» **Text block**:
■ ■ ■

This idea then quickly turned into the exhibit idea: "What to do with museums." ...taking advantage of Quondam's own museum model collection. The possibility of not only using the various museums as "actual" sites for exhibits.
...collecting, displaying, exhibiting, curating, but also creating "museumpieces" that are altogether new.


2001.01.16
virtual architecture
I agree whole-heartedly that cyberspace offers a "parallel" realm within which to design and 'build'. The term I've used instead of parallel is 'other', as in the best architecture in cyberspace is something other than the architecture of the real world. I too am not interested in seeing the architecture of cyberspace merely being a reenactment of the real world. The real world of architecture already does an excellent job of reenacting itself.


2001.01.25
AD[vocating] PUBLICITY
Virtual architecture can be many things, and not necessarily something facilitated by the internet. Virtual architecture that is facilitated by the internet, however, should reasonably utilize whatever the internet has to offer. There can be representation and there can be presentation. Virtual architecture can represent the world as we know it or it can present something other than the world as we know it. Personally, I think it more challenging and design-wise more stimulating to use virtual architecture facilitated by the internet to try presenting something other than what is already available.

■ ■ ■

» **Provided material**:

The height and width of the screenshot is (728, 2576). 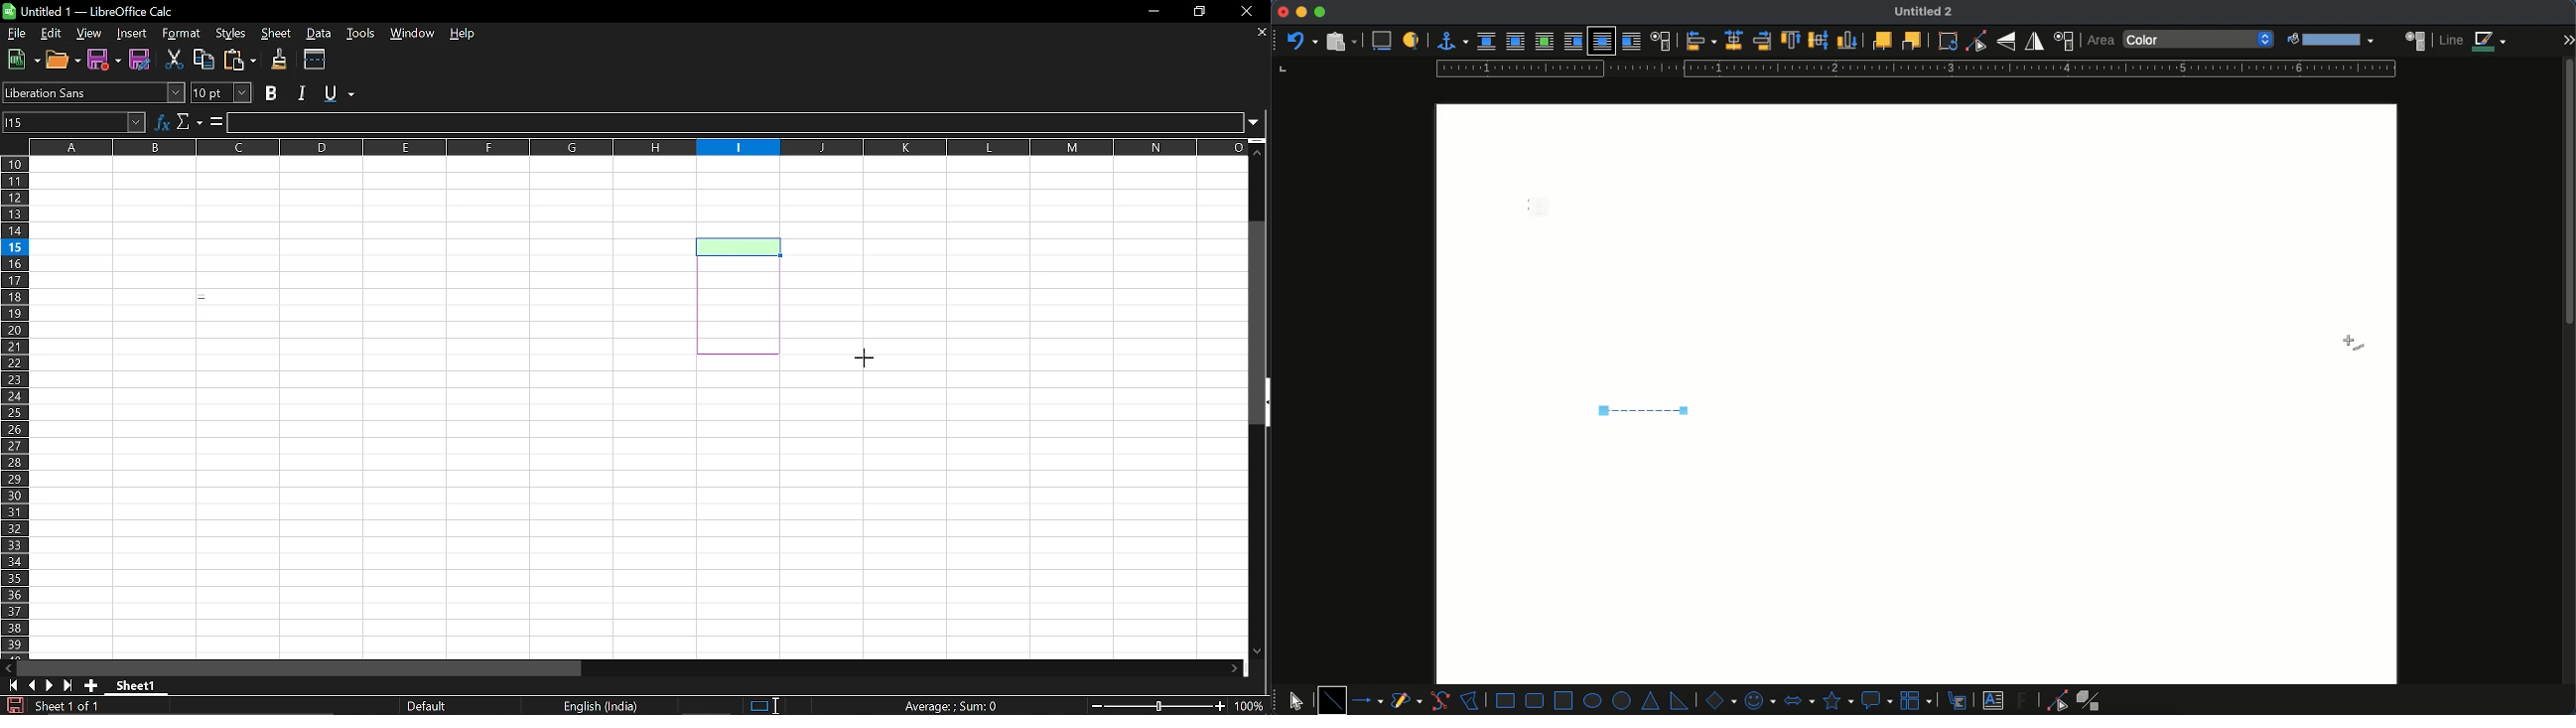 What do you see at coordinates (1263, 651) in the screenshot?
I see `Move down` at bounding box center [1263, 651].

■ ■ ■

Answer these questions about the virtual architecture text:
1. Whose museum model collection would the exhibit idea "What to do with museums." make use of?
2. What term does the writer use in place of "parallel"?
3. Under "AD[vocating] PUBLICITY," what two things does the writer say there can be?

» **The completed task**:
1. Quondam's own museum model collection.
2. 'Other'.
3. Representation and presentation.